Government contractors received a treat for Halloween, as President Trump issued an Executive Order on October 31, 2019 designed to ease the burden on successor contractors to federal service contracts and “to promote economy and efficiency in Federal Government procurement.”
Since January 30, 2009, when then-President Obama issued Executive Order (EO) 13495 (Nondisplacement of Qualified Workers Under Service Contracts), the vast majority of federal contractors (and their subcontractors) awarded follow-on service contracts at a particular location had been obligated to take several measures before hiring their own workforce. Most notably, contractors were required to make bona fide job offers to employees of the predecessor contractor who had worked on the contract site for at least three months and who would otherwise be terminated. Only after employees refused these offers could contractors turn to hire the employees of their choosing. Additionally, the contracts themselves had to contain specific language detailing those obligations.
Executive Order 13495 has now been revoked, effective immediately. Secretary of Labor Eugene Scalia has also been ordered to terminate immediately any investigations or compliance actions based on EO 13495, and relevant departments and agencies must move “promptly” to rescind all regulations and other guidance arising from that EO.
The anticipated net effect of these changes is that federal service contractors should now have greater efficiency and autonomy in choosing their own workforce, as they did prior to 2009. If the predecessor contractor’s workforce was unionized, the revocation of EO 13495 could also affect whether the new contractor inherits its predecessor’s union.

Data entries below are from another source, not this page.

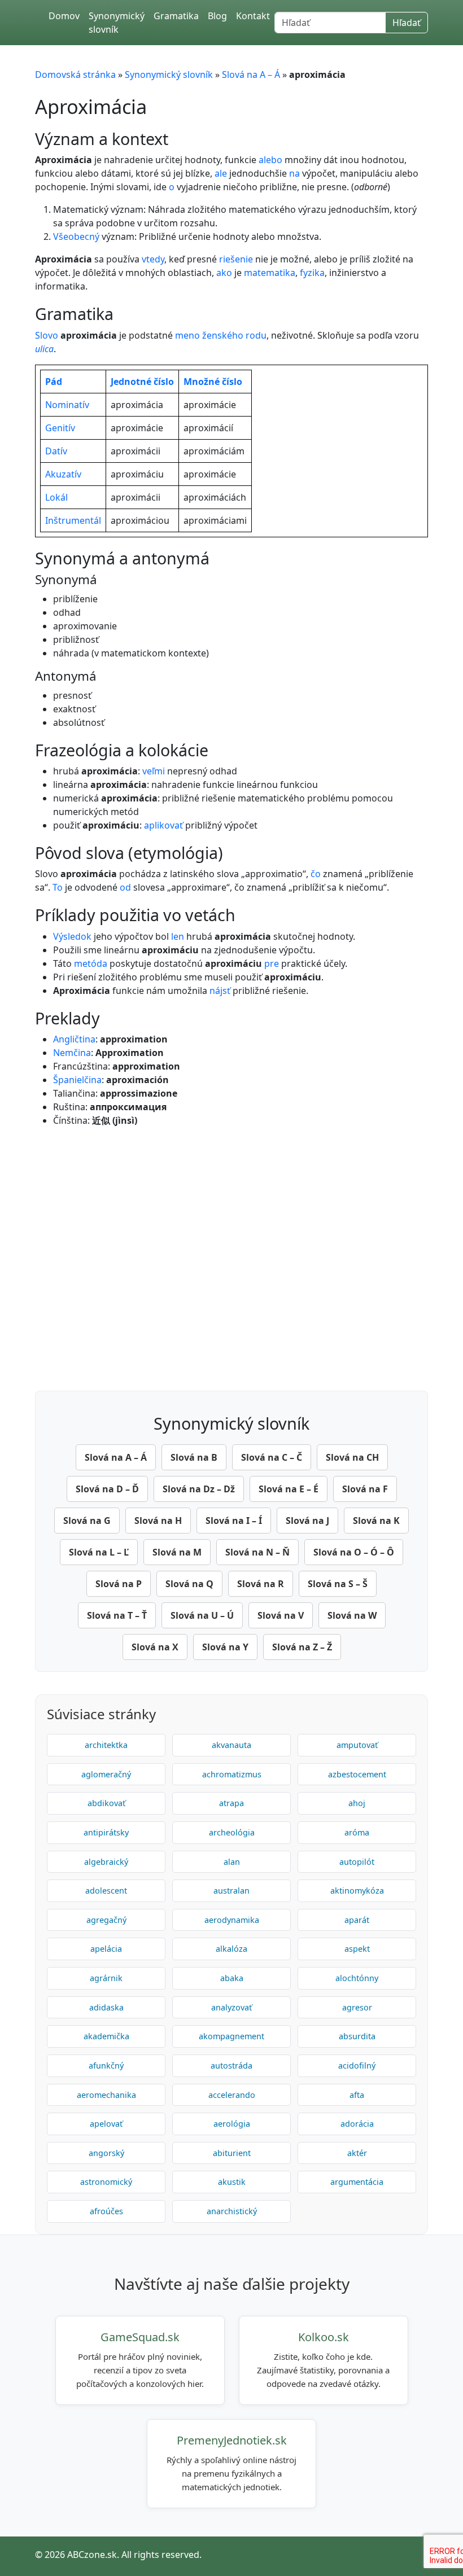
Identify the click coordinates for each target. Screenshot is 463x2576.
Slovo (46, 335)
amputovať (357, 1745)
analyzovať (231, 2007)
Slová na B (194, 1457)
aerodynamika (231, 1920)
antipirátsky (106, 1832)
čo (316, 874)
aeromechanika (106, 2094)
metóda (90, 963)
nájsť (219, 990)
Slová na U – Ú (202, 1615)
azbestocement (357, 1774)
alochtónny (356, 1978)
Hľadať (406, 22)
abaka (231, 1978)
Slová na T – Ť (117, 1615)
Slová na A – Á (251, 74)
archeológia (232, 1832)
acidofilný (356, 2065)
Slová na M (177, 1552)
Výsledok (72, 936)
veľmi (153, 771)
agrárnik (106, 1978)
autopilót (356, 1861)
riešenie (236, 259)
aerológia (231, 2123)
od (125, 887)
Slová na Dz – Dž (199, 1489)
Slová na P (118, 1584)
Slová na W (352, 1615)
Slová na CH (352, 1457)
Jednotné (131, 381)
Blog (217, 16)
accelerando (231, 2094)
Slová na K (376, 1520)
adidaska (106, 2007)
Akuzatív (63, 474)
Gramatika (176, 16)
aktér (357, 2153)
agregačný (106, 1920)
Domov (64, 16)
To (58, 887)
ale (221, 173)
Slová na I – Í (234, 1520)
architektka (106, 1745)
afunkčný (106, 2065)
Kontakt (253, 16)
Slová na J (307, 1520)
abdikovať (106, 1803)
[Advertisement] (231, 1256)
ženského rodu (234, 335)
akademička (106, 2036)
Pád (53, 381)
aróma (356, 1832)
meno (187, 335)
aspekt (357, 1948)
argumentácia (356, 2181)
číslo (164, 381)
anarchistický (232, 2211)
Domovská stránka (75, 74)
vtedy (153, 259)
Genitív (60, 428)
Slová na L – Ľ (99, 1552)
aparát (356, 1920)
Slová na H (158, 1520)
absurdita (357, 2036)
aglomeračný (106, 1774)
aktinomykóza (357, 1890)
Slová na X (155, 1647)
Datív (56, 451)
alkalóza (231, 1948)
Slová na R (260, 1584)
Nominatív (67, 404)
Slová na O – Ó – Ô (353, 1552)
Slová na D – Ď (107, 1489)
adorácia (357, 2123)
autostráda (231, 2065)
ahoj (356, 1803)
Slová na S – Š (338, 1584)
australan (231, 1890)
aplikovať (163, 825)
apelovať (106, 2123)
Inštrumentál (73, 520)
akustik (232, 2181)
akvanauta (231, 1745)
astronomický (106, 2181)
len (177, 936)
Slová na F (365, 1489)
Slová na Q (189, 1584)
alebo (270, 160)
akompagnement (231, 2036)
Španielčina (77, 1080)
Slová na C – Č (271, 1457)
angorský (106, 2153)
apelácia (106, 1948)
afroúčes (106, 2211)
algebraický (106, 1861)
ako (224, 272)
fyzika (312, 272)
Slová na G (87, 1520)
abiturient (232, 2153)
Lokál (56, 497)
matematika (269, 272)
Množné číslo (213, 381)
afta (357, 2094)
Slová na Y (225, 1647)
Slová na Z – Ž (302, 1647)
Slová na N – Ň (257, 1552)
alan (232, 1861)
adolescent (106, 1890)
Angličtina (74, 1039)
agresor (357, 2007)
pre (271, 963)
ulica (44, 349)
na (294, 173)
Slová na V (280, 1615)
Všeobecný (76, 236)
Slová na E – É (288, 1489)
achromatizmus (231, 1774)
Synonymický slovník (117, 23)
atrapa (231, 1803)
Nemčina (72, 1052)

While we have no way of knowing what will happen next, it would not be surprising to see this administration issue similar Executive Orders responding to the related Executive Orders on Economy in Government Contracting (which disallows government reimbursement of contractors’ union campaign activity-related costs) and Notification of Employee Rights Under Federal Labor Laws (which requires contractors to post a written notice of their employees’ rights to unionize or to refrain from unionizing and authorizes the Secretary of Labor to publish the names of contractors that fail to comply) — each of which was issued on the same day as the now-revoked EO.
We will provide further updates as they may become available.